Sans une réorientation claire de tous les dispositifs en faveur des rénovations très performantes, on aura bien du mal à encourager tous les acteurs à structurer ce marché, qui reste complexe.
Comment utiliser les fonds de relance pour préparer réellement le chantier de la rénovation énergétique complète et performante de notre parc immobilier ?
C’est une question difficile, puisqu’elle impose de trouver un équilibre entre deux logiques potentiellement contradictoires.
D’un côté, le plan de relance vise à augmenter le plus rapidement possible le niveau d’activité en s’appuyant sur les dispositifs existants pour agir au plus vite. De l’autre côté, les plans de relance sont une occasion en or pour déclencher des transformations structurelles. Autrement dit : ne pas juste « booster » le marché de façon conjoncturelle en gardant les mêmes principes d’action, mais élaborer les outils permettant de se mettre sur une trajectoire différente, en visant notamment à structurer le marché de la rénovation performante qui reste embryonnaire aujourd’hui. Mais le souci, c’est que ça prend plus de temps pour montrer ses effets.
De manière schématique, on reste enfermé dans le dilemme classique entre considérations court-termistes et vision stratégique à plus long terme. Le constat que l’on peut faire à ce stade, c’est que les politiques de relance penchent plutôt du premier côté. Sur les 7 milliards d’euros fléchés par le plan France Relance sur la rénovation énergétique, seuls les 500 millions d’euros ciblés sur les rénovations lourdes dans le logement social s’inscrivent partiellement dans cette logique de structuration du marché des rénovations très performantes, autour de la volonté de multiplier les initiatives du type Energiesprong par exemple. Pour le reste, on se contente d’augmenter le budget des outils existants, ce qui veut également dire amplifier leur biais en faveur de la multiplication des petits travaux.
La structuration d’une filière des rénovations très performantes constitue un enjeu clé pour la réussite des transitions énergétiques en France et en Europe. Et cela exige des financements et des signaux politiques massifs du côté de l’offre (formation des professionnels, innovations dans les process, garanties de qualité) comme du côté de la demande (subventions ciblées sur le BBC, dispositifs de financement innovants pour le reste à charge, tiers-financement, accompagnement).

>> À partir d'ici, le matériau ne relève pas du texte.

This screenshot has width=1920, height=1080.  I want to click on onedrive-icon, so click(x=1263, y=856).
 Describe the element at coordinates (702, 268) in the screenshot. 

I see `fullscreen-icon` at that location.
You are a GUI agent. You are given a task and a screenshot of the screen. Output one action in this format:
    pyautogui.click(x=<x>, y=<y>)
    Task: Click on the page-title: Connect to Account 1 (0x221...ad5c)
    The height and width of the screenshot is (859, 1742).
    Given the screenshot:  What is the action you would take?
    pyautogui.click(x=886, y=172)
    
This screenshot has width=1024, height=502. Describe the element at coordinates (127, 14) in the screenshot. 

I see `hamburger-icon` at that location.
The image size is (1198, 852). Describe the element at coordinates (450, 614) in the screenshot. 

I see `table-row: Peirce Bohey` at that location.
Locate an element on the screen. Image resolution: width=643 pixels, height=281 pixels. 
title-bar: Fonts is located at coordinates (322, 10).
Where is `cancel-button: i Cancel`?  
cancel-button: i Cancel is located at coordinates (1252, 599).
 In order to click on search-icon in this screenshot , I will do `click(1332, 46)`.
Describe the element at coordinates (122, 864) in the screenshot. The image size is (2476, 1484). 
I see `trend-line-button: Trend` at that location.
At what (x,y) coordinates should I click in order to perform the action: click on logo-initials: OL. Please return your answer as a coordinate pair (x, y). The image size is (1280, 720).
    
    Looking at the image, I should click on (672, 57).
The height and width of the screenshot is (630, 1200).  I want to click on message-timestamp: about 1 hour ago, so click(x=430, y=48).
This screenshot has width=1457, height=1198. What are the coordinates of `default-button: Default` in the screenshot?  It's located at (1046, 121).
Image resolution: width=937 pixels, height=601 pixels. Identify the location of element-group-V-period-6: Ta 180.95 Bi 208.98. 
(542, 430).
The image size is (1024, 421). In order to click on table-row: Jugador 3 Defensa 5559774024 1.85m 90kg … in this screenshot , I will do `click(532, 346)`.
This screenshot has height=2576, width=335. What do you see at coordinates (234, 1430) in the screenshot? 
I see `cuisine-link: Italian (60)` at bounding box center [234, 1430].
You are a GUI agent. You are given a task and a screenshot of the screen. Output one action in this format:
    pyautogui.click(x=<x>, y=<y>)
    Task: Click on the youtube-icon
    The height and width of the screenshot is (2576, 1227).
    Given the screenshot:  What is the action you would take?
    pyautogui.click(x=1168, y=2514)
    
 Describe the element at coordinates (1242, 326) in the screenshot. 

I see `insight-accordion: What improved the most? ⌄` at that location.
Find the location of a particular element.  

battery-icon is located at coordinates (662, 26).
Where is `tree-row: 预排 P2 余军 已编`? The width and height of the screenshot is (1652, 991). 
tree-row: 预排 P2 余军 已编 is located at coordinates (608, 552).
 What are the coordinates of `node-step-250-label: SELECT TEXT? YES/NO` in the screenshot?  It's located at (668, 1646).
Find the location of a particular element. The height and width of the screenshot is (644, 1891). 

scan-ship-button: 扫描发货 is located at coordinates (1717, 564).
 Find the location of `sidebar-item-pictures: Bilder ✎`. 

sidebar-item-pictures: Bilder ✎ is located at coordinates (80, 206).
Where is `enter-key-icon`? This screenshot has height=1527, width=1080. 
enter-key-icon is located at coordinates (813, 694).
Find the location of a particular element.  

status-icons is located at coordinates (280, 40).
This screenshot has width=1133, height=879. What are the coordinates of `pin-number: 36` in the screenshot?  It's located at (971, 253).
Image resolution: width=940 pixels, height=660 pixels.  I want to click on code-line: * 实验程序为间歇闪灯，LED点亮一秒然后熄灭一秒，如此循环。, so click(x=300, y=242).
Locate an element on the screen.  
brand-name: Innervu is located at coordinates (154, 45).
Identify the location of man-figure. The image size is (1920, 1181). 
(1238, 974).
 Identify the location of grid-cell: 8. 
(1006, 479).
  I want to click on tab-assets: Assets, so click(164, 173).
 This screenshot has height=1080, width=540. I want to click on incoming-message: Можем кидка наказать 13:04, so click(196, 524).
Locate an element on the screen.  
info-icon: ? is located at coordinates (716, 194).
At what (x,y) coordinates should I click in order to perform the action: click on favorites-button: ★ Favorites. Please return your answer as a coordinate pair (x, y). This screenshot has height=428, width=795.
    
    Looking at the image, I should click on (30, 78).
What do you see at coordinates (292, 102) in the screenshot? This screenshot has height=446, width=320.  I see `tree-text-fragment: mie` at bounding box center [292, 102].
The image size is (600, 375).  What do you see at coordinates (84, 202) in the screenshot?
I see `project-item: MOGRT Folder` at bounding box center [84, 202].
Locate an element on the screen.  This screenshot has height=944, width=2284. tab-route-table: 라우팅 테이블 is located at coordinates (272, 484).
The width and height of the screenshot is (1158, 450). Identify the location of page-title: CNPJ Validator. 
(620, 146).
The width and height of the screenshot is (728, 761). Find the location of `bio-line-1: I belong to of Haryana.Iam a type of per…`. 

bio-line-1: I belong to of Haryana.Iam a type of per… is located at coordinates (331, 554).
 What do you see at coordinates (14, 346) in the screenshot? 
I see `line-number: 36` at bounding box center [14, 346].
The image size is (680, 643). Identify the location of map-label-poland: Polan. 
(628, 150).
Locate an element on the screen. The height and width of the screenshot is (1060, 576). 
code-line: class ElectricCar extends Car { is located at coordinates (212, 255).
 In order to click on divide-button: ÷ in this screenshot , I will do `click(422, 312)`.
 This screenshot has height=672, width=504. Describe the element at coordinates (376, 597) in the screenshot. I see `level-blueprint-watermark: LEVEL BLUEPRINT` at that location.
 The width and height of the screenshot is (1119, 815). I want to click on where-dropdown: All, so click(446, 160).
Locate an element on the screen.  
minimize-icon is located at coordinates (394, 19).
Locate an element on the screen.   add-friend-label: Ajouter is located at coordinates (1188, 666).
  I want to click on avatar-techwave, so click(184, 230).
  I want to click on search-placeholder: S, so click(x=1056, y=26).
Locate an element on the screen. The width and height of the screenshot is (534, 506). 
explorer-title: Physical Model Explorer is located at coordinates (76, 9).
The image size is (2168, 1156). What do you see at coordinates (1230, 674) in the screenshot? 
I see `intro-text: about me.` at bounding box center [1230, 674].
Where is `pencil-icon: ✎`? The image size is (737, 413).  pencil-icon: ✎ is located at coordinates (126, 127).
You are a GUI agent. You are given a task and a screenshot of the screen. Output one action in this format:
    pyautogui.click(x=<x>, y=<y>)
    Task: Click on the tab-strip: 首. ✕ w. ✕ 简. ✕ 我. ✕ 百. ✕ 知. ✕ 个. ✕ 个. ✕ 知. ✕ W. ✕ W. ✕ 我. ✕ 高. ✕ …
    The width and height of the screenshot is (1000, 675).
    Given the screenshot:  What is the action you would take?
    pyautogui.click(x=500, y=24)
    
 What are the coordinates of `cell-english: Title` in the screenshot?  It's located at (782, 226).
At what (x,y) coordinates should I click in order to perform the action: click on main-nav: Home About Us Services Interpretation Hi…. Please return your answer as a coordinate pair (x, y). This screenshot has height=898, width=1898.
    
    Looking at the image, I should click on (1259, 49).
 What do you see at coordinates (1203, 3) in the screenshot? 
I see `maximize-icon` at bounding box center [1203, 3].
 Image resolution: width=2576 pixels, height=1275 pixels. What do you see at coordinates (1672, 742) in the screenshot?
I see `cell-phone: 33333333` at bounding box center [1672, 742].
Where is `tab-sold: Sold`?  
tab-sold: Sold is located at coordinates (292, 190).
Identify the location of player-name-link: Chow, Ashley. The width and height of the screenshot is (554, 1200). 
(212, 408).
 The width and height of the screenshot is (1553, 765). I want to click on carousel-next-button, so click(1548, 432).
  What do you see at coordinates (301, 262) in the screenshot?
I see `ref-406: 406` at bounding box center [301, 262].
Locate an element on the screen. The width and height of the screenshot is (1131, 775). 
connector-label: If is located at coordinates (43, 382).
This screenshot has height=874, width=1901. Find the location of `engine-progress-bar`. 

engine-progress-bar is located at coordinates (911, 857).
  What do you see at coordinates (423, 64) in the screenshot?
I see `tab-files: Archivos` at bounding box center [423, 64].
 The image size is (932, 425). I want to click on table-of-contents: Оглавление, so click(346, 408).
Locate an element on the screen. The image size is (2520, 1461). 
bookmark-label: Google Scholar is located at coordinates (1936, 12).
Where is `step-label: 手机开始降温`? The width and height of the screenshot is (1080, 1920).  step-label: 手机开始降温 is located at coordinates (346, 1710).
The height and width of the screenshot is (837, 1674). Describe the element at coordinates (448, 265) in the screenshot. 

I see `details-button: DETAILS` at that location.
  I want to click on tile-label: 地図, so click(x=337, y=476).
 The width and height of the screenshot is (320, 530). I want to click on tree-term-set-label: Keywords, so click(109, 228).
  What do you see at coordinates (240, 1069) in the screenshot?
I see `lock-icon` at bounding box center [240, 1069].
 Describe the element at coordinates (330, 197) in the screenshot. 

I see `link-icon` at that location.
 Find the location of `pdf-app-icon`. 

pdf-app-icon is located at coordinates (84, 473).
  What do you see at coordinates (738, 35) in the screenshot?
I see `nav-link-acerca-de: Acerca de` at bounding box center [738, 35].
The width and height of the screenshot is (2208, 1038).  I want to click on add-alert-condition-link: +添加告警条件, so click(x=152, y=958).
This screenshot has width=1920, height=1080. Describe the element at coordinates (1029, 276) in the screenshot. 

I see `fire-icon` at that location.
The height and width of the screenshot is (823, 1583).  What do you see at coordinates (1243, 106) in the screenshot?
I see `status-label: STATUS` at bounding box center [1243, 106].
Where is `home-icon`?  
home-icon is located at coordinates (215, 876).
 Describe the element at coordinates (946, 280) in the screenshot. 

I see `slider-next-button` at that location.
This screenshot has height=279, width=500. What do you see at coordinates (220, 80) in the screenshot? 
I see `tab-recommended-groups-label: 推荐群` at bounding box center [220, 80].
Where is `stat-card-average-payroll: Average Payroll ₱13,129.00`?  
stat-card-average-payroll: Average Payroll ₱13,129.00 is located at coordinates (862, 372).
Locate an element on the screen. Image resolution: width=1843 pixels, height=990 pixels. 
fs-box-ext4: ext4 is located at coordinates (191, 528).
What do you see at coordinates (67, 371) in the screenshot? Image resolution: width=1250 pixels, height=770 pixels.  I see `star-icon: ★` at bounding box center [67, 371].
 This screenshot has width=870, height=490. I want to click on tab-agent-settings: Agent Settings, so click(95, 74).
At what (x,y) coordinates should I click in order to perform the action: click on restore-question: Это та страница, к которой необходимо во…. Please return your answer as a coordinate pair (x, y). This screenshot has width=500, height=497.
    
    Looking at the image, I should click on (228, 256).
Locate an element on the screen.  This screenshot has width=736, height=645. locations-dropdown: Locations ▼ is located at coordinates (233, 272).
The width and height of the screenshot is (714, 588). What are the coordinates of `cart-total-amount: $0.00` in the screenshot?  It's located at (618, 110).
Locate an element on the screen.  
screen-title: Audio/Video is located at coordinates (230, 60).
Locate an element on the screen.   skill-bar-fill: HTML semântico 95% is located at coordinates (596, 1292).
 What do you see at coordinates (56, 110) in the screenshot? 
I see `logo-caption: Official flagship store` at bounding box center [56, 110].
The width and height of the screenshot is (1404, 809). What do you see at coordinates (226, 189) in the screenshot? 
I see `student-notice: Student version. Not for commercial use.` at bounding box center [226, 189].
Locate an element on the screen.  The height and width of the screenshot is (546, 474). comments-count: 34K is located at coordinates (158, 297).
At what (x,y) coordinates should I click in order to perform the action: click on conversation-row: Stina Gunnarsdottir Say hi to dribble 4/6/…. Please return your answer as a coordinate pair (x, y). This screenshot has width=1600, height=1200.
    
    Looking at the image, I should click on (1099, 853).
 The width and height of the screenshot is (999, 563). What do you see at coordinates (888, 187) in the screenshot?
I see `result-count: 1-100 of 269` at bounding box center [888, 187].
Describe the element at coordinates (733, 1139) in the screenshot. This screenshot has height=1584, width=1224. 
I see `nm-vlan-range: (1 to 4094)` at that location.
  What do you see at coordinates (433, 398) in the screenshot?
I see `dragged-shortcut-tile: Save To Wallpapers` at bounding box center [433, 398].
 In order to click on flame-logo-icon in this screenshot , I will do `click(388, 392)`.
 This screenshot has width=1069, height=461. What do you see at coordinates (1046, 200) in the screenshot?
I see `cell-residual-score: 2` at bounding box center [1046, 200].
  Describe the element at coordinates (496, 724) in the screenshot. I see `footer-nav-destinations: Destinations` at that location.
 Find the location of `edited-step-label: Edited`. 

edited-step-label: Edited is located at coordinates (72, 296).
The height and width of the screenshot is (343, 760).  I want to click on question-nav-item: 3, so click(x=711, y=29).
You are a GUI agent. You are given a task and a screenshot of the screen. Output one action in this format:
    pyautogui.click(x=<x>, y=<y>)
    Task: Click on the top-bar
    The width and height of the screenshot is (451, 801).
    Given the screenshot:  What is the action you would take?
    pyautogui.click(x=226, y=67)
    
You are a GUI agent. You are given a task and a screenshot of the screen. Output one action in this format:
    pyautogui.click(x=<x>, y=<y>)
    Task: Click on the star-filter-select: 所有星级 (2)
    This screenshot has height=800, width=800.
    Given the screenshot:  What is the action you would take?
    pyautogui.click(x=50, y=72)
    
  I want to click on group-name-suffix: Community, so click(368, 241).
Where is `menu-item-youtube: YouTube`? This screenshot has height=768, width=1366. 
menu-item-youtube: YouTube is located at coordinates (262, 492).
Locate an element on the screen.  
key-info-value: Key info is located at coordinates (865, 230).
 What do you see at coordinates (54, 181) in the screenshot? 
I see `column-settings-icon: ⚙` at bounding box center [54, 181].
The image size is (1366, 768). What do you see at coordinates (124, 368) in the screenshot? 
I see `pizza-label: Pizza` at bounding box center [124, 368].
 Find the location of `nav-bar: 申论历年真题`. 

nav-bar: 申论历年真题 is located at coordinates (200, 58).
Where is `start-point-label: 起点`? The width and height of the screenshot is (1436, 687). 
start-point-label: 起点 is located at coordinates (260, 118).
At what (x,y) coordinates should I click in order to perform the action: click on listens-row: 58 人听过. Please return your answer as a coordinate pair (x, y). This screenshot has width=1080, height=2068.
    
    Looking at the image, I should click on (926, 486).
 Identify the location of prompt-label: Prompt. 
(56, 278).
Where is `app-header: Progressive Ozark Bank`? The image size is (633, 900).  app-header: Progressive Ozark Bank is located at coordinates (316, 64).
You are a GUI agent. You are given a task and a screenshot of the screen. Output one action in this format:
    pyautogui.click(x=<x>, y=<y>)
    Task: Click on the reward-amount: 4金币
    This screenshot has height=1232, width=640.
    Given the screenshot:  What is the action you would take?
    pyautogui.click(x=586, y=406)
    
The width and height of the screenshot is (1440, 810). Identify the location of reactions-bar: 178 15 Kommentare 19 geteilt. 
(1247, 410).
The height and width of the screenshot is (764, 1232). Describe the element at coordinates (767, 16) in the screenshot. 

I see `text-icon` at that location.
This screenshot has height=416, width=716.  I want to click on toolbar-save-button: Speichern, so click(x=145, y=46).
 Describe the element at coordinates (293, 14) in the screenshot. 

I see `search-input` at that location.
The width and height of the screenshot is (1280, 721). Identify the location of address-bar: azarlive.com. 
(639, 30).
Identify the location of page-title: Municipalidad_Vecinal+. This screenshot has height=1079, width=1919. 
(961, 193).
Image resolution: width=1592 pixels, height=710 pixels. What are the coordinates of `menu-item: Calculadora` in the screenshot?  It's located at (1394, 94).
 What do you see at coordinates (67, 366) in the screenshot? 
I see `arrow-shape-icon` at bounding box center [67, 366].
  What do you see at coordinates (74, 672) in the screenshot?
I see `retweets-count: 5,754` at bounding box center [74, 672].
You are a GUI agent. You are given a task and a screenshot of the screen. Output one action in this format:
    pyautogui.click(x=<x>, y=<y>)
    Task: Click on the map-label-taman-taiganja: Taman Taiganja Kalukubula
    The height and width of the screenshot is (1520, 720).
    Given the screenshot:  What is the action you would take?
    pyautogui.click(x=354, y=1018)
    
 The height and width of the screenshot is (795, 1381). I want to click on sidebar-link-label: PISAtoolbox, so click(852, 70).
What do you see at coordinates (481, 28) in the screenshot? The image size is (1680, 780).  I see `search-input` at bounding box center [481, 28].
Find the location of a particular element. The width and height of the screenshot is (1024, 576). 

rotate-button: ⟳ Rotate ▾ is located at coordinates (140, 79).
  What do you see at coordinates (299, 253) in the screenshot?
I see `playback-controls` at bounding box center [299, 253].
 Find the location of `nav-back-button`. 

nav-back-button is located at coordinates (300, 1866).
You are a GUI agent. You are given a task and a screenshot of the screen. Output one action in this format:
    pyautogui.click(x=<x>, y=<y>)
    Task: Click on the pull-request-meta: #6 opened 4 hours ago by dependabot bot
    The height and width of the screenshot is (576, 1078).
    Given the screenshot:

Ce sujet a été rappelé par les travaux de la commission Sichel et on ne peut qu’espérer qu’il sera repris par les parlementaires dans le cadre de l’adoption du projet de loi « climat et résilience » actuellement en débat, qui intègre non seulement une définition (ardemment débattue) de la rénovation performante, mais devrait également intégrer pour la première fois le principe de conditionnement des aides publiques à l’atteinte de ce niveau de performance. Affaire à suivre.